UCSC Goldenpath offers 1kb, 2kb, and 5kb upstream sequences with annotated 5'UTR for various assemblies.

For hg38, for example, via http://hgdownload.soe.ucsc.edu/goldenPath/hg38/bigZips/:

upstream1000.fa.gz - Sequences 1000 bases upstream of annotated transcription starts of RefSeq genes with annotated 5' UTRs. This file is updated regularly. It might be slightly out of sync with the RefSeq data shown on the browser, as is it updated daily for most assemblies.

upstream2000.fa.gz - Same as upstream1000, but 2000 bases.

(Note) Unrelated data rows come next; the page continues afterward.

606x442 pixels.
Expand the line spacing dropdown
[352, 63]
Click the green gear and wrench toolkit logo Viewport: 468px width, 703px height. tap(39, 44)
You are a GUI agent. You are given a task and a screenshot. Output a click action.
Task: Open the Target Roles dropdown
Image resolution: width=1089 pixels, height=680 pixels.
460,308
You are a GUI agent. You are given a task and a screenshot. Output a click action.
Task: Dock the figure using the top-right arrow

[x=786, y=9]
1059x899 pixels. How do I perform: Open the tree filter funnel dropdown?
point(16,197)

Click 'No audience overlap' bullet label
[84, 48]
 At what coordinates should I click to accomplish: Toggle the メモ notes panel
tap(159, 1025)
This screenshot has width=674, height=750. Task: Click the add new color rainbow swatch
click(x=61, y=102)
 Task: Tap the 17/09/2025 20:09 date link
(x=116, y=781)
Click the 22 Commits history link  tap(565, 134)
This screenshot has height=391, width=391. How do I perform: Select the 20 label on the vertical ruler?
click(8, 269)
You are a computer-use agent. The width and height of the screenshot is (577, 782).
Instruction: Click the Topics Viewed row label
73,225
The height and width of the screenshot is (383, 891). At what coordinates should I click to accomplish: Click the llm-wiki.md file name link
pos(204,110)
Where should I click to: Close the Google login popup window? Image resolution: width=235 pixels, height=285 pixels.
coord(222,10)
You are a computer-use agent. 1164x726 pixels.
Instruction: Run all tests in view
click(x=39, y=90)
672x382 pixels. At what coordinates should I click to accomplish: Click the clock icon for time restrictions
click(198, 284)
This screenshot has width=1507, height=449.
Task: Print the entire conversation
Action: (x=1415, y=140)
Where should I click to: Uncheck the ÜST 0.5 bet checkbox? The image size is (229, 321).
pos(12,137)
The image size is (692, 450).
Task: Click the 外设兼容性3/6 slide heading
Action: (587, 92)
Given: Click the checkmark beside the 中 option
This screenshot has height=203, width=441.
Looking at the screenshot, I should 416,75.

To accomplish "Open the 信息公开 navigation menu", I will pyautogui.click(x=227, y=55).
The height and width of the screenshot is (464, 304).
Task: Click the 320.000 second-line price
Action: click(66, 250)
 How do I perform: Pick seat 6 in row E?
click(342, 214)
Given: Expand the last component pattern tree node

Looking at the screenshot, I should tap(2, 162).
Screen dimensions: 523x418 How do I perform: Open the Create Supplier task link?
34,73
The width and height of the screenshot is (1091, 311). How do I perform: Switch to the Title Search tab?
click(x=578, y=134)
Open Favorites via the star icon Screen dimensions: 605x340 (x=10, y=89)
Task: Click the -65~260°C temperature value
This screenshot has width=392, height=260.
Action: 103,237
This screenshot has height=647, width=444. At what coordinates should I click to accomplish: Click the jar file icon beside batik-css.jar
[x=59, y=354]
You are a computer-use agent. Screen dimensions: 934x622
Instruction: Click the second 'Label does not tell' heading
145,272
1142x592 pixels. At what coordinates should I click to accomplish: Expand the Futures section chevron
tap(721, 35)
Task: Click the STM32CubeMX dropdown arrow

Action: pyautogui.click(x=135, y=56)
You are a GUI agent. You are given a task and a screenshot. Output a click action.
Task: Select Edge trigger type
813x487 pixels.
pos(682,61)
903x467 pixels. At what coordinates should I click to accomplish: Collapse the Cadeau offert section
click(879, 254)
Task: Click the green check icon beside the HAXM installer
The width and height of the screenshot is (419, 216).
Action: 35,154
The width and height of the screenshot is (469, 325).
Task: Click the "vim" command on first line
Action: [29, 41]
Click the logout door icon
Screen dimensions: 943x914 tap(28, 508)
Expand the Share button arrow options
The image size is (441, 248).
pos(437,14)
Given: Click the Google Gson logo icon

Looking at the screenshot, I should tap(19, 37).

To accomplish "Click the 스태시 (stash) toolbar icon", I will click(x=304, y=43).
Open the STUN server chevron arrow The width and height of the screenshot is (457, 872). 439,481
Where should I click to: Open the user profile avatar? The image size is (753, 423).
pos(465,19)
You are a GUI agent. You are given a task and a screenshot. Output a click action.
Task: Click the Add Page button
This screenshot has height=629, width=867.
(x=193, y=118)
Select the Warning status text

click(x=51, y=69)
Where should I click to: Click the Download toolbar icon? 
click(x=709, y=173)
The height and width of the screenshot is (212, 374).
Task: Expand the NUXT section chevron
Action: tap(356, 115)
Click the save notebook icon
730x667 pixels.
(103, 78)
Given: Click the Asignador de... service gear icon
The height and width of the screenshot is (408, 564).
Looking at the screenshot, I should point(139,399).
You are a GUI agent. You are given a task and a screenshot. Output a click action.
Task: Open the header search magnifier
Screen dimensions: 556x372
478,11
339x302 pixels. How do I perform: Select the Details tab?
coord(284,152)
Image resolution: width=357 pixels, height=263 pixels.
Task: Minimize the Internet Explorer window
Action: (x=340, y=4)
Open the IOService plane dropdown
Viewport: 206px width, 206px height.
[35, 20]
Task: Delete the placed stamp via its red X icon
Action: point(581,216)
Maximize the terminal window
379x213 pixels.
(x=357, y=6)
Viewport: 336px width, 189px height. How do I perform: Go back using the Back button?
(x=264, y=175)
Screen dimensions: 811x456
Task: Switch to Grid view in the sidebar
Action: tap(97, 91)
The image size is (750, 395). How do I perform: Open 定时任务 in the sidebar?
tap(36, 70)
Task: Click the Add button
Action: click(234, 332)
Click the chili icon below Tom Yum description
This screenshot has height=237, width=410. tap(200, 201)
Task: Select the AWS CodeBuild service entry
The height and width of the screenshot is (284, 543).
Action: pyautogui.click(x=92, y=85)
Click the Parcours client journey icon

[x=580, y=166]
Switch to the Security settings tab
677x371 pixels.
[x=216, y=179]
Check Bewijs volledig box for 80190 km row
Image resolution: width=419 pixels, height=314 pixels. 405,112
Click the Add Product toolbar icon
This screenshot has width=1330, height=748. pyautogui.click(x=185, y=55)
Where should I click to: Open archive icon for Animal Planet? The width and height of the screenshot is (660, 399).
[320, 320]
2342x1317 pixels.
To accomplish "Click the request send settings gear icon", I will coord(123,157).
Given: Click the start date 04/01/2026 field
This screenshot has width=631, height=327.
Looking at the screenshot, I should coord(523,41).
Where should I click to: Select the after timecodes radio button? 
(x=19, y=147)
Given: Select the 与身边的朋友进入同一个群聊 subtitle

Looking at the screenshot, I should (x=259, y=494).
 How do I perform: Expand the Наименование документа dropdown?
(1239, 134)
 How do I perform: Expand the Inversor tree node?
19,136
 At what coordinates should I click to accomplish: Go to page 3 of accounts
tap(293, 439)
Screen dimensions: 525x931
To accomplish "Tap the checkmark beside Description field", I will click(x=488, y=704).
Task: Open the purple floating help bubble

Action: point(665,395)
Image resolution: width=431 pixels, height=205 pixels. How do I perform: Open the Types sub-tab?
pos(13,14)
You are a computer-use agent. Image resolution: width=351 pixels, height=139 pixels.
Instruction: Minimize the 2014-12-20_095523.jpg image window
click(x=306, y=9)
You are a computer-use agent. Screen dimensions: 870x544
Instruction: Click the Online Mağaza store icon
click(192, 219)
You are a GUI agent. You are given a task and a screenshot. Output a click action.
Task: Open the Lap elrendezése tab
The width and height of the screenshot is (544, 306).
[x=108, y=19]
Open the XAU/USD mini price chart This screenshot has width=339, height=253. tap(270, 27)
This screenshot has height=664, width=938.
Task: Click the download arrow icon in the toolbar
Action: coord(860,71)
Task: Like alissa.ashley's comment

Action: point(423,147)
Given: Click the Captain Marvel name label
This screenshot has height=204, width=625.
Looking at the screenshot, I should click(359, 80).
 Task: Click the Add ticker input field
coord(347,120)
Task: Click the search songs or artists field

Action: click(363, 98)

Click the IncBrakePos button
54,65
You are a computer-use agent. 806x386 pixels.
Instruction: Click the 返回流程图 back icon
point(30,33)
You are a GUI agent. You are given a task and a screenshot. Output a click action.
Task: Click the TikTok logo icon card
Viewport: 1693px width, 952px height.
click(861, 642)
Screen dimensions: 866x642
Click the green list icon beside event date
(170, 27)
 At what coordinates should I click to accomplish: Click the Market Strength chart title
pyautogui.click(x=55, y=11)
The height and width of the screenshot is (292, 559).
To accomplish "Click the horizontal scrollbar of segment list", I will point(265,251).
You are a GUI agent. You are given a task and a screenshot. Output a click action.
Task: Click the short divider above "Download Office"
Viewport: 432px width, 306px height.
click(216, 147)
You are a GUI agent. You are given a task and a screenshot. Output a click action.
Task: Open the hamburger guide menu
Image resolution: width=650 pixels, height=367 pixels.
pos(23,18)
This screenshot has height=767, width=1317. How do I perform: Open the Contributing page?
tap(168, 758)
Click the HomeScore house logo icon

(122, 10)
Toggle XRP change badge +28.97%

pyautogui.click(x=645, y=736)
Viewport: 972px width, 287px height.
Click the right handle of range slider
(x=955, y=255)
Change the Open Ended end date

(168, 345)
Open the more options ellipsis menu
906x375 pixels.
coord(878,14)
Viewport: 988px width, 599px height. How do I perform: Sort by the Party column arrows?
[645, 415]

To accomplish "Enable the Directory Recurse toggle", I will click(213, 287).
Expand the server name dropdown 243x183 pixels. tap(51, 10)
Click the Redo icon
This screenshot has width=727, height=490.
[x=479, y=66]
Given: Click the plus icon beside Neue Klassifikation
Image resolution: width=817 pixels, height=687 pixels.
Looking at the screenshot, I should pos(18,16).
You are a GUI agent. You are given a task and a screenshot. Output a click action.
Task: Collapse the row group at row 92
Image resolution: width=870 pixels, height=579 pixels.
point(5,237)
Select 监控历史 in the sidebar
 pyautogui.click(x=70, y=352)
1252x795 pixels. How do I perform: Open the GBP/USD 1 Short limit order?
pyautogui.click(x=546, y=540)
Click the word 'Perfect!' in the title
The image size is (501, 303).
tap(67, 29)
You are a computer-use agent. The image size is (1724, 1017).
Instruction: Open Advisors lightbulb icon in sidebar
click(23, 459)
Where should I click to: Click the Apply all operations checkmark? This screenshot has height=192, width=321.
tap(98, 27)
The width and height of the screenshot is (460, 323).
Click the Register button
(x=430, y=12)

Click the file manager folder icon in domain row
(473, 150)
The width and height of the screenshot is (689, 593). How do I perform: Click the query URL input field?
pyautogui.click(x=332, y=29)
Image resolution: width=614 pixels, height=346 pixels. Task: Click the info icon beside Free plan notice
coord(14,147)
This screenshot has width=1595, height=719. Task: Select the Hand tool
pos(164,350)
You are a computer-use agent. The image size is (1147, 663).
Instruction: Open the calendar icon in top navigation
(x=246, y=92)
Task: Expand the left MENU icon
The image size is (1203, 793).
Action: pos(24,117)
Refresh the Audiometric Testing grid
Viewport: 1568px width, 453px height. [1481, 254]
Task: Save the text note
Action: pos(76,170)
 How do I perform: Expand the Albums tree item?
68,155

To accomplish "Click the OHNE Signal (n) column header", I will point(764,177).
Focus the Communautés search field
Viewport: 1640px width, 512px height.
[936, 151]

upstream5000.fa.gz - Same as upstream1000, but 5000 bases.

For example, to download and expand the upstream1000.fa.gz file for hg38:

$ wget -qO- "http://hgdownload.soe.ucsc.edu/goldenPath/hg38/bigZips/upstream1000.fa.gz" | gunzip -c > upstream1000.fa

Once you have selected sequences for your assembly, and you have a transcription factor PWM database in hand (Transfac, Jaspar, etc.) you could use FIMO to search for putative binding sites within the sequences.

On the Bioinformatics SE, I posted a walkthrough the commands to use to run FIMO with a JASPAR TF database and sequences-of-interest, at a typical threshold of sensitivity:

https://bioinformatics.stackexchange.com/questions/2467/where-to-download-jaspar-tfbs-motif-bed-file/2491#2491

Another toolkit you might see mentioned is HOMER, but this is for de novo motif discovery, i.e., you are looking for new or unpublished motifs.

One difference between HOMER and FIMO is that FIMO would be used for discovery of published or known motifs, for which there are existing, experimentally validated PWM databases. The functionality of HOMER would perhaps be closer to the MEME tool, which is part of the larger toolkit that FIMO is in. Like HOMER, MEME would be used for finding novel motifs.